PIONEERING legal injection rooms for heroin users would save the health service millions of pounds by reducing pressure on A&E and slashing HIV transmission rates.
The experts behind the controversial scheme say the massive potential cost of a recent HIV epidemic among intravenous drug users, and other costs such as attendance at accident and emergency service might be avoided if the safer drug consumption facility is established in Glasgow.
An estimated 500 people are believed to use the drug in public places in the city centre on a regular basis. A recent outbreak of HIV, focused on this group, has seen 78 new cases diagnosed since 2015, and the paper estimates the lifetime cost of treating those people at up to £28.08 million.
Meanwhile research on 350 city centre drug users estimated that over two years they had between them cost £1.7m in visits to A&E alone.
A report on the pilot planned by Glasgow Health and Social care Partnership says this means substantial financial gains could be achieved using a safer consumption facility - which will enable users to bring heroin they have purchased on the street and inject or smoke it under medical supervision. A selected group will instead be offered heroin assisted treatment (Hat), where doctors prescribe medical heroin for those for whom other treatments have failed.
In a paper to be presented to the next meeting of Glasgow's Integration Joint Board, chief social work officer Susanne Millar argues there are four main arguments in favour of the proposed centre. These are improving the health of addicts by reducing associated infections and overdoses, helping users get other support and treatment, making the city centre safer and more pleasant and saving unnecessary health and care spending.

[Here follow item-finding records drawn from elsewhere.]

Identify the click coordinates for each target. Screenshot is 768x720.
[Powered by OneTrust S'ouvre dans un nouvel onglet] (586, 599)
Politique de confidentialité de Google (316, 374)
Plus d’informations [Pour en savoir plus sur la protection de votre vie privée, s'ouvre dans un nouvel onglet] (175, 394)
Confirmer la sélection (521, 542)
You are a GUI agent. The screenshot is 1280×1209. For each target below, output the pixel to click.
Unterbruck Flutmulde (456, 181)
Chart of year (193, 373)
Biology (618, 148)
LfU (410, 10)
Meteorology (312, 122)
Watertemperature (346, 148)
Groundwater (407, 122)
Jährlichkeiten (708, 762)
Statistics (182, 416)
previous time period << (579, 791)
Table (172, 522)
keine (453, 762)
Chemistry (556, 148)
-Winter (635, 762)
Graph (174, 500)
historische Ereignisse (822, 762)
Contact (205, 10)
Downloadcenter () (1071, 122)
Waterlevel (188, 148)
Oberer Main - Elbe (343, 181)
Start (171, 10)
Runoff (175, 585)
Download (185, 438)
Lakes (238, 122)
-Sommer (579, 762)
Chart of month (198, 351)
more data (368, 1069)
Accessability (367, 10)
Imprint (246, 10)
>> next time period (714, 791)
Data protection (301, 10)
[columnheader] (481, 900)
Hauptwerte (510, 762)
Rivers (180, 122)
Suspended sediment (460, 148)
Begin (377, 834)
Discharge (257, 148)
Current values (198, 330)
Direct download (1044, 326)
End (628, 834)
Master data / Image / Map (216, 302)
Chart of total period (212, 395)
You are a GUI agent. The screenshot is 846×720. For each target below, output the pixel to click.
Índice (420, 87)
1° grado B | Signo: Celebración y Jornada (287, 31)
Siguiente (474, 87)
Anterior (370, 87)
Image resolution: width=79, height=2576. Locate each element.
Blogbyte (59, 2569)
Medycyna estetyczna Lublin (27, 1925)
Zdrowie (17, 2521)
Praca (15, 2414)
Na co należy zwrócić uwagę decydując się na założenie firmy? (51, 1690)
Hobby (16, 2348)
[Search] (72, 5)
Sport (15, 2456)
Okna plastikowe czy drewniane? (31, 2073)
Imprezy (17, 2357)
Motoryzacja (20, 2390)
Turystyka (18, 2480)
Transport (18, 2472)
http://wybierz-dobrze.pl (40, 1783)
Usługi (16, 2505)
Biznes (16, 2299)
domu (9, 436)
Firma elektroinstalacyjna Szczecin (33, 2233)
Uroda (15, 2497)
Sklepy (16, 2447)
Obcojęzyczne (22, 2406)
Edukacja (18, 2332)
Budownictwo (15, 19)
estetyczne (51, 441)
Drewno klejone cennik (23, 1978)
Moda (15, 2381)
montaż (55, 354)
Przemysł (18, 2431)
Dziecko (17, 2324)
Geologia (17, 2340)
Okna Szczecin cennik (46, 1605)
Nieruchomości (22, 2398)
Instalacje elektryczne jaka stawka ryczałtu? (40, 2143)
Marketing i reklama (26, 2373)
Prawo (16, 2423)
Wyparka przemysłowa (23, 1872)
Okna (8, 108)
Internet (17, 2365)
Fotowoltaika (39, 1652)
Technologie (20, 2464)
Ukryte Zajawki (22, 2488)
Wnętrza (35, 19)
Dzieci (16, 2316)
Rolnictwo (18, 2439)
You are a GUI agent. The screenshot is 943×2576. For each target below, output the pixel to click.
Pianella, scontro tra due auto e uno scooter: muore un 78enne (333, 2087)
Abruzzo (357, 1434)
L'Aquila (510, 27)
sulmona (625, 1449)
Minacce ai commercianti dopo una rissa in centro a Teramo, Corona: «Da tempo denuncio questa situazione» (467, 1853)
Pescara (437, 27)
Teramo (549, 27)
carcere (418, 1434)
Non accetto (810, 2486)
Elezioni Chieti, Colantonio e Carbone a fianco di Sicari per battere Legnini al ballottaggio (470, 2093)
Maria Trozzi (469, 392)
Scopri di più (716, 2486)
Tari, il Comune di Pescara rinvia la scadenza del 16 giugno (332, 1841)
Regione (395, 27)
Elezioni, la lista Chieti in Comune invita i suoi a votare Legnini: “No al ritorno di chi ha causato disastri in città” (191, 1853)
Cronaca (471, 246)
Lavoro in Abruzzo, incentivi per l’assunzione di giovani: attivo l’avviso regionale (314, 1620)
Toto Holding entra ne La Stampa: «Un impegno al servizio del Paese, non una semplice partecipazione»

Ms Millar said the figures about the economic impact of public injecting suggested an injection room could make a substantial saving to social servies. She added: "The health and social impact on those involved in public injecting leads directly to significant costs for support services.
"Our proposals to transform how we support those who publicly inject drugs would help to address a wide range of issues and so relieve considerable pressure on services elsewhere in the system
"The evidence clearly shows the potential for these proposals to create long term savings and so the economics of this issue are also compelling."
The draft business case does not say how much the pilot will cost, and this and other details including where it will be situated have now been postponed until a further IJB meeting in June.
David Liddell, director of Scottish Drugs Forum, said the financial case for drug injecting rooms was sound: "These are real costs and we know the HIV outbreak in Glasgow is still not effectively under control. The best way to do that and engage with those affected is to have people injecting gin a safer environment where they are not putting themselves at specific risk. The bottom line is this is a substantial group with significant health issues which will be costly if they are not dealt with - to the individuals themselves but potentially more widely as well."
Andrew Horne, director of drug and alcohol charity Addaction said he also supported the proposal. "Having injecting rooms, particularly for that group of complex street drug users in the city centre, would be effective and will see broad health benefits," he said.